使用说明

Ascend C提供一组Matmul高阶API，方便用户快速实现Matmul矩阵乘法的运算操作。

MatMul的计算公式为：C = A * B + Bias，其示意图如下。

A、B为源操作数，A为左矩阵，形状为[M, K]；B为右矩阵，形状为[K, N]。
C为目的操作数，存放矩阵乘结果的矩阵，形状为[M, N]。
Bias为矩阵乘偏置，形状为[1, N]。

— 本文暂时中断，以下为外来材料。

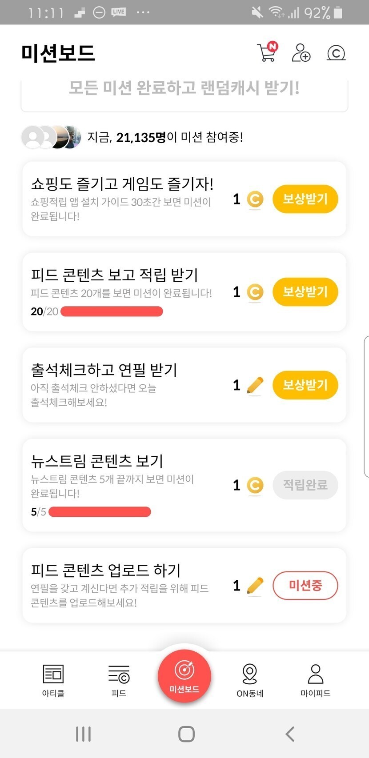369x758 pixels.
Task: Open the shopping cart icon
Action: 267,52
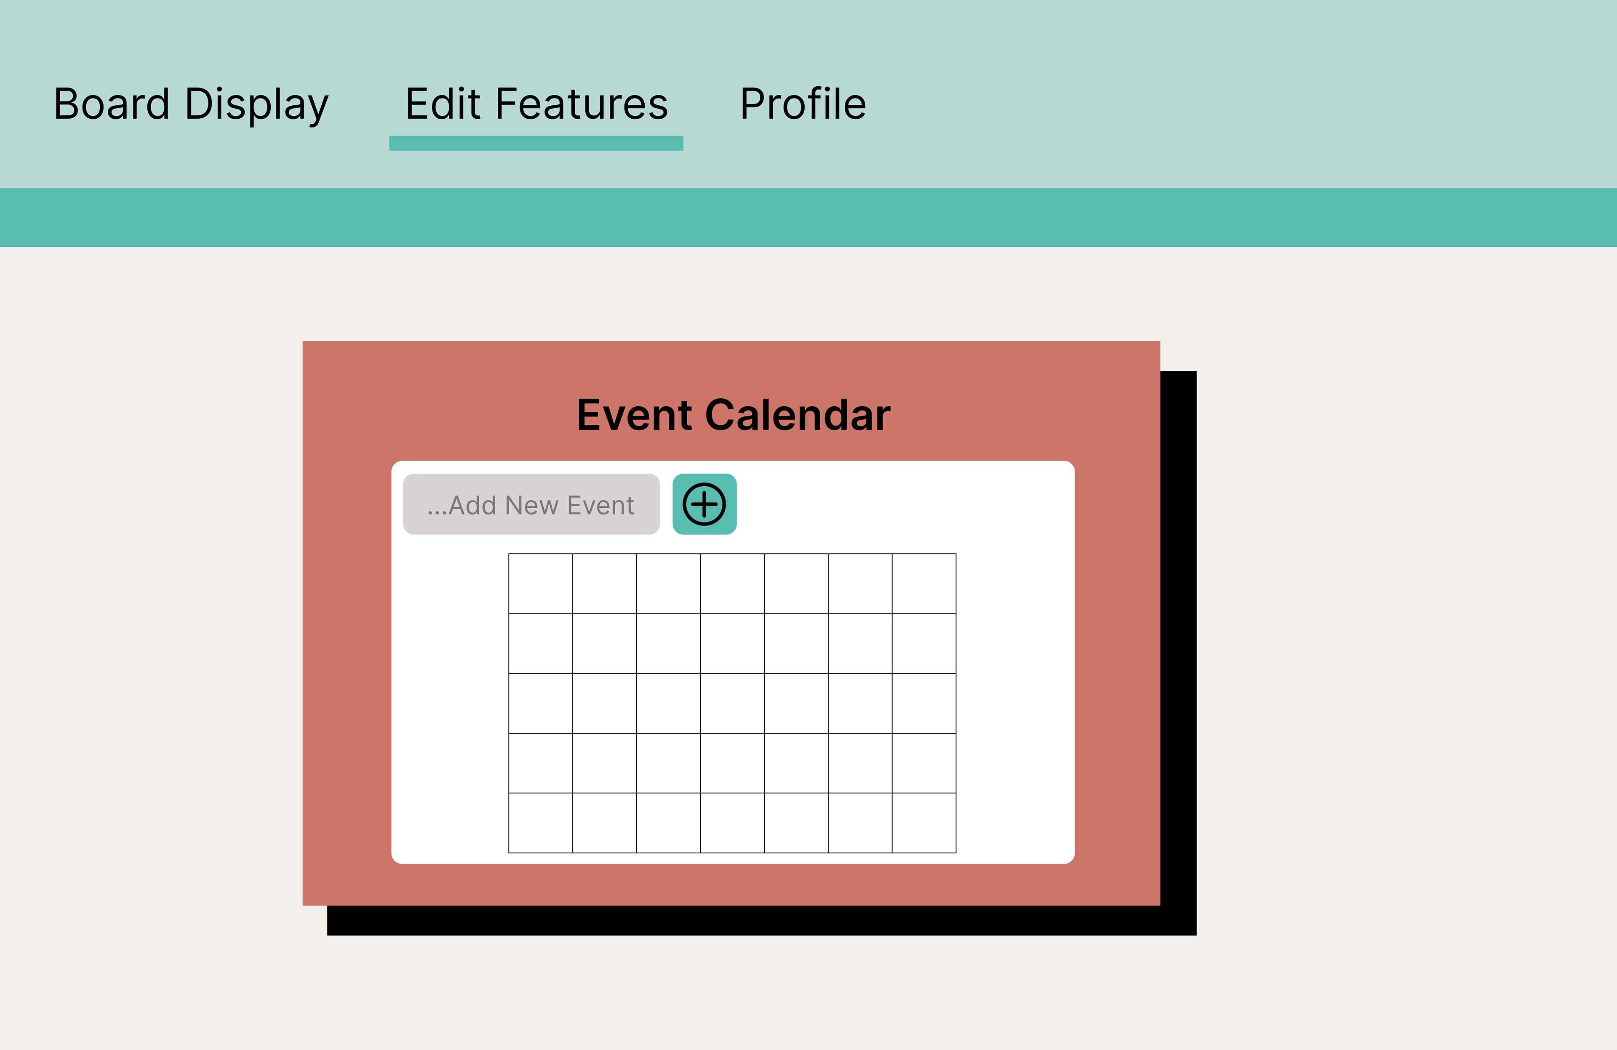Switch to the Board Display tab

(191, 105)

对A*B结果矩阵的每一行都采用该bias进行偏置。

图1 Matmul矩阵乘示意图

下文中提及的M轴方向，即为A矩阵纵向；K轴方向，即为A矩阵横向或B矩阵纵向；N轴方向，即为B矩阵横向。

实现MatMul矩阵乘运算的具体步骤如下：

创建Matmul对象。
初始化操作
设置左矩阵A、右矩阵B、Bias。
完成矩阵乘操作。
结束矩阵乘操作。

创建Matmul对象

创建Matmul对象的示例如下：

CUBE_ONLY（只有矩阵计算）场景下，需要设置ASCENDC_CUBE_ONLY代码宏
默认为MIX模式（包含矩阵计算和矢量计算），该场景下，不能设置ASCENDC_CUBE_ONLY代码宏

// 纯cube模式（只有矩阵计算）场景下，需要设置该代码宏，并且必须在#include "lib/matmul_intf.h"之前设置
// #define ASCENDC_CUBE_ONLY 
#include "lib/matmul_intf.h"

typedef MatmulType<TPosition::GM, CubeFormat::ND, half> aType; 
typedef MatmulType<TPosition::GM, CubeFormat::ND, half> bType; 
typedef MatmulType<TPosition::GM, CubeFormat::ND, float> cType; 
typedef MatmulType<TPosition::GM, CubeFormat::ND, float> biasType; 
Matmul<aType, bType, cType, biasType> mm;

创建对象时需要传入A、B、C、Bias的参数类型信息，类型信息通过MatmulType来定义，包括：内存逻辑位置、数据格式、数据类型。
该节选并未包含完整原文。